Stored data entries:
☆ ☆ ☆ ☆ ☆ ☆ ☆

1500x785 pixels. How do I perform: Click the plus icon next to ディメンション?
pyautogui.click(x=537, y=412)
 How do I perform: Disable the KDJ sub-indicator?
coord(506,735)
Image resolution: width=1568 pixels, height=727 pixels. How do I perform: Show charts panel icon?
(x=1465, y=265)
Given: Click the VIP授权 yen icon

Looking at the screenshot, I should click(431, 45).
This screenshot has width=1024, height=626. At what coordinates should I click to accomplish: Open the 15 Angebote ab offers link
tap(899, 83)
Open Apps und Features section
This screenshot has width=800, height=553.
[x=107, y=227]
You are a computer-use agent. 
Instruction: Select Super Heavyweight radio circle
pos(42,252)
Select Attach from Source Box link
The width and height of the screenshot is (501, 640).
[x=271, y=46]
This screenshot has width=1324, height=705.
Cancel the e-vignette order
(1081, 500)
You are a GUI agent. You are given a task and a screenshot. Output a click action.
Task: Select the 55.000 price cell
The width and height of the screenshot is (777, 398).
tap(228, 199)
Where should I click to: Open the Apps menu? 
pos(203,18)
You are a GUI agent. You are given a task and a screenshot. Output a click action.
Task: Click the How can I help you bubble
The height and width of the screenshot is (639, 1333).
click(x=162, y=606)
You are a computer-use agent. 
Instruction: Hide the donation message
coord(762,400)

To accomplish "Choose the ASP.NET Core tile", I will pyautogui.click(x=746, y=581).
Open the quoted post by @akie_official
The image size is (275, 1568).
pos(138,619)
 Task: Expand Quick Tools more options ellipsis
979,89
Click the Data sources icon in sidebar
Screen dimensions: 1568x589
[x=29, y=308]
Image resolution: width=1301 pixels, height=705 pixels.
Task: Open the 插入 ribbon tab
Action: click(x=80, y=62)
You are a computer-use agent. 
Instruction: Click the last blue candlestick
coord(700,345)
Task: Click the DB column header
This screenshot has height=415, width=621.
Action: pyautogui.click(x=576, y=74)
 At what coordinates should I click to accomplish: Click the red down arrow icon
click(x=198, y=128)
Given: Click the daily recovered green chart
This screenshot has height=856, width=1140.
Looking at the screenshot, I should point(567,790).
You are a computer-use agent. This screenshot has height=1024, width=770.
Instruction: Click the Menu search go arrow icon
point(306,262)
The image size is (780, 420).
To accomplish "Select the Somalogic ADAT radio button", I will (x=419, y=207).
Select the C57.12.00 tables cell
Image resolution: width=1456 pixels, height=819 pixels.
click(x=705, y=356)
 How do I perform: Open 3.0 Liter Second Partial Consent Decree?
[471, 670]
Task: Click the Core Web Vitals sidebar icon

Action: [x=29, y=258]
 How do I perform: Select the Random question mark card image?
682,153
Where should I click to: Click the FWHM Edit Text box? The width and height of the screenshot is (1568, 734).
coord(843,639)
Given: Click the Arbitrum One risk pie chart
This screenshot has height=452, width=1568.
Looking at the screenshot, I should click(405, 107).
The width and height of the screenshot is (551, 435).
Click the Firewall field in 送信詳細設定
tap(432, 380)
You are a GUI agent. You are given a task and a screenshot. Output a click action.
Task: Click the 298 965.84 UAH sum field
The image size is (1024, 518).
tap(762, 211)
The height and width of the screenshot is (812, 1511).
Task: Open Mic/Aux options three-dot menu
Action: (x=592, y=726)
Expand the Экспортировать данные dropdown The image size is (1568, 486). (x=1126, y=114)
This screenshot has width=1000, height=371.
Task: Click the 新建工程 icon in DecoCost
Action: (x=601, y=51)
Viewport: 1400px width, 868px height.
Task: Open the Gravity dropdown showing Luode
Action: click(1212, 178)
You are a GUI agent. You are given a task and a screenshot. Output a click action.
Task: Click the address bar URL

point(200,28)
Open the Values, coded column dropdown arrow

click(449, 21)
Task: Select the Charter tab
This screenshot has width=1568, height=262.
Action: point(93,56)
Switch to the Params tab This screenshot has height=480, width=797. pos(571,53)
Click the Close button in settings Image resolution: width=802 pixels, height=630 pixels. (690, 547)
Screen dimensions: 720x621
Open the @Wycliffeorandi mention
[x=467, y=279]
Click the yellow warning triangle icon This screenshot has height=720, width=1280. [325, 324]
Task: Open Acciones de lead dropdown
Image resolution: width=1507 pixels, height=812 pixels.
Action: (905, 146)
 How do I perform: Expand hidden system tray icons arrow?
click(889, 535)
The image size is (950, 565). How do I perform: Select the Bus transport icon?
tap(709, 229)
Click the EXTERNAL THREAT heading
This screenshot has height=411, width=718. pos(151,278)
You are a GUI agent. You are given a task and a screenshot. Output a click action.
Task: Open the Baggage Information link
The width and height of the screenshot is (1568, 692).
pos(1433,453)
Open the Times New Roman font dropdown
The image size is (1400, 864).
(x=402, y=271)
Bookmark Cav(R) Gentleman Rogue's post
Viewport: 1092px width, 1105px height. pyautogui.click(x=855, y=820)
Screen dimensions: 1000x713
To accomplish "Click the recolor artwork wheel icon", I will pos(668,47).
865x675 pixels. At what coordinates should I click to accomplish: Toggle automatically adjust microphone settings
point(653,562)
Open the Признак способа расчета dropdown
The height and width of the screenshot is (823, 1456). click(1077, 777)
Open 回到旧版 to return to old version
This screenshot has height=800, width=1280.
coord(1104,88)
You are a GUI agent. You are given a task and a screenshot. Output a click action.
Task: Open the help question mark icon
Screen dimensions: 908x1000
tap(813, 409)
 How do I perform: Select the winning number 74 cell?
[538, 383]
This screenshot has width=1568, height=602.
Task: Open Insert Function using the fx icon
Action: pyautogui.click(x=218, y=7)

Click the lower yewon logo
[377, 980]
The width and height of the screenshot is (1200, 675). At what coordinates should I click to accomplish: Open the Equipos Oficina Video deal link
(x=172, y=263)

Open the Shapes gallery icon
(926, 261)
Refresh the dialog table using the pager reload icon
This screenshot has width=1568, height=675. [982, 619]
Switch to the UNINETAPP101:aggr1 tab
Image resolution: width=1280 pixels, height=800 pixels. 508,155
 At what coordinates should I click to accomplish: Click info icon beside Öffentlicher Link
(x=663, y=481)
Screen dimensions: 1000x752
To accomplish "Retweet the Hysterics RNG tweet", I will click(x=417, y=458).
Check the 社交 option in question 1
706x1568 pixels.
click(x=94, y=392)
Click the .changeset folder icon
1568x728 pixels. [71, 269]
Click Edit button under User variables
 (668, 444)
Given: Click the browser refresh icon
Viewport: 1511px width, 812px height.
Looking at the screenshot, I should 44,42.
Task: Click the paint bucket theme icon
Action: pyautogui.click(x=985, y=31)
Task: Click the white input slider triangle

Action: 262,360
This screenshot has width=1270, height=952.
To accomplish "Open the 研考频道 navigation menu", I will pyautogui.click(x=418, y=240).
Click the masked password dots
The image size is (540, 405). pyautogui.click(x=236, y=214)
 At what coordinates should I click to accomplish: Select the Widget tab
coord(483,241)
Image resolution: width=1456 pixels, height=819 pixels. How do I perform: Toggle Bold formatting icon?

☆ ☆ ☆ ☆ ☆ ☆ ☆

Action item: Without altering anything, print all of the data again.

Response below:
1500x785 pixels. How do I perform: Click the plus icon next to ディメンション?
pyautogui.click(x=537, y=412)
 How do I perform: Disable the KDJ sub-indicator?
coord(506,735)
Image resolution: width=1568 pixels, height=727 pixels. How do I perform: Show charts panel icon?
(x=1465, y=265)
Given: Click the VIP授权 yen icon

Looking at the screenshot, I should click(431, 45).
This screenshot has width=1024, height=626. At what coordinates should I click to accomplish: Open the 15 Angebote ab offers link
tap(899, 83)
Open Apps und Features section
This screenshot has width=800, height=553.
[x=107, y=227]
You are a computer-use agent. 
Instruction: Select Super Heavyweight radio circle
pos(42,252)
Select Attach from Source Box link
The width and height of the screenshot is (501, 640).
[x=271, y=46]
This screenshot has width=1324, height=705.
Cancel the e-vignette order
(1081, 500)
You are a GUI agent. You are given a task and a screenshot. Output a click action.
Task: Select the 55.000 price cell
The width and height of the screenshot is (777, 398).
tap(228, 199)
Where should I click to: Open the Apps menu? 
pos(203,18)
You are a GUI agent. You are given a task and a screenshot. Output a click action.
Task: Click the How can I help you bubble
The height and width of the screenshot is (639, 1333).
click(x=162, y=606)
You are a computer-use agent. 
Instruction: Hide the donation message
coord(762,400)

To accomplish "Choose the ASP.NET Core tile", I will pyautogui.click(x=746, y=581).
Open the quoted post by @akie_official
The image size is (275, 1568).
pos(138,619)
 Task: Expand Quick Tools more options ellipsis
979,89
Click the Data sources icon in sidebar
Screen dimensions: 1568x589
[x=29, y=308]
Image resolution: width=1301 pixels, height=705 pixels.
Task: Open the 插入 ribbon tab
Action: click(x=80, y=62)
You are a computer-use agent. 
Instruction: Click the last blue candlestick
coord(700,345)
Task: Click the DB column header
This screenshot has height=415, width=621.
Action: pyautogui.click(x=576, y=74)
 At what coordinates should I click to accomplish: Click the red down arrow icon
click(x=198, y=128)
Given: Click the daily recovered green chart
This screenshot has height=856, width=1140.
Looking at the screenshot, I should point(567,790).
You are a computer-use agent. This screenshot has height=1024, width=770.
Instruction: Click the Menu search go arrow icon
point(306,262)
The image size is (780, 420).
To accomplish "Select the Somalogic ADAT radio button", I will (x=419, y=207).
Select the C57.12.00 tables cell
Image resolution: width=1456 pixels, height=819 pixels.
click(x=705, y=356)
 How do I perform: Open 3.0 Liter Second Partial Consent Decree?
[471, 670]
Task: Click the Core Web Vitals sidebar icon

Action: [x=29, y=258]
 How do I perform: Select the Random question mark card image?
682,153
Where should I click to: Click the FWHM Edit Text box? The width and height of the screenshot is (1568, 734).
coord(843,639)
Given: Click the Arbitrum One risk pie chart
This screenshot has height=452, width=1568.
Looking at the screenshot, I should click(405, 107).
The width and height of the screenshot is (551, 435).
Click the Firewall field in 送信詳細設定
tap(432, 380)
You are a GUI agent. You are given a task and a screenshot. Output a click action.
Task: Click the 298 965.84 UAH sum field
The image size is (1024, 518).
tap(762, 211)
The height and width of the screenshot is (812, 1511).
Task: Open Mic/Aux options three-dot menu
Action: (x=592, y=726)
Expand the Экспортировать данные dropdown The image size is (1568, 486). (x=1126, y=114)
This screenshot has width=1000, height=371.
Task: Click the 新建工程 icon in DecoCost
Action: (x=601, y=51)
Viewport: 1400px width, 868px height.
Task: Open the Gravity dropdown showing Luode
Action: click(1212, 178)
You are a GUI agent. You are given a task and a screenshot. Output a click action.
Task: Click the address bar URL

point(200,28)
Open the Values, coded column dropdown arrow

click(449, 21)
Task: Select the Charter tab
This screenshot has width=1568, height=262.
Action: point(93,56)
Switch to the Params tab This screenshot has height=480, width=797. pos(571,53)
Click the Close button in settings Image resolution: width=802 pixels, height=630 pixels. (690, 547)
Screen dimensions: 720x621
Open the @Wycliffeorandi mention
[x=467, y=279]
Click the yellow warning triangle icon This screenshot has height=720, width=1280. [325, 324]
Task: Open Acciones de lead dropdown
Image resolution: width=1507 pixels, height=812 pixels.
Action: (905, 146)
 How do I perform: Expand hidden system tray icons arrow?
click(889, 535)
The image size is (950, 565). How do I perform: Select the Bus transport icon?
tap(709, 229)
Click the EXTERNAL THREAT heading
This screenshot has height=411, width=718. pos(151,278)
You are a GUI agent. You are given a task and a screenshot. Output a click action.
Task: Open the Baggage Information link
The width and height of the screenshot is (1568, 692).
pos(1433,453)
Open the Times New Roman font dropdown
The image size is (1400, 864).
(x=402, y=271)
Bookmark Cav(R) Gentleman Rogue's post
Viewport: 1092px width, 1105px height. pyautogui.click(x=855, y=820)
Screen dimensions: 1000x713
To accomplish "Click the recolor artwork wheel icon", I will pos(668,47).
865x675 pixels. At what coordinates should I click to accomplish: Toggle automatically adjust microphone settings
point(653,562)
Open the Признак способа расчета dropdown
The height and width of the screenshot is (823, 1456). click(1077, 777)
Open 回到旧版 to return to old version
This screenshot has height=800, width=1280.
coord(1104,88)
You are a GUI agent. You are given a task and a screenshot. Output a click action.
Task: Open the help question mark icon
Screen dimensions: 908x1000
tap(813, 409)
 How do I perform: Select the winning number 74 cell?
[538, 383]
This screenshot has width=1568, height=602.
Task: Open Insert Function using the fx icon
Action: pyautogui.click(x=218, y=7)

Click the lower yewon logo
[377, 980]
The width and height of the screenshot is (1200, 675). At what coordinates should I click to accomplish: Open the Equipos Oficina Video deal link
(x=172, y=263)

Open the Shapes gallery icon
(926, 261)
Refresh the dialog table using the pager reload icon
This screenshot has width=1568, height=675. [982, 619]
Switch to the UNINETAPP101:aggr1 tab
Image resolution: width=1280 pixels, height=800 pixels. 508,155
 At what coordinates should I click to accomplish: Click info icon beside Öffentlicher Link
(x=663, y=481)
Screen dimensions: 1000x752
To accomplish "Retweet the Hysterics RNG tweet", I will click(x=417, y=458).
Check the 社交 option in question 1
706x1568 pixels.
click(x=94, y=392)
Click the .changeset folder icon
1568x728 pixels. [71, 269]
Click Edit button under User variables
 (668, 444)
Given: Click the browser refresh icon
Viewport: 1511px width, 812px height.
Looking at the screenshot, I should 44,42.
Task: Click the paint bucket theme icon
Action: pyautogui.click(x=985, y=31)
Task: Click the white input slider triangle

Action: 262,360
This screenshot has width=1270, height=952.
To accomplish "Open the 研考频道 navigation menu", I will pyautogui.click(x=418, y=240).
Click the masked password dots
The image size is (540, 405). pyautogui.click(x=236, y=214)
 At what coordinates should I click to accomplish: Select the Widget tab
coord(483,241)
Image resolution: width=1456 pixels, height=819 pixels. How do I perform: Toggle Bold formatting icon?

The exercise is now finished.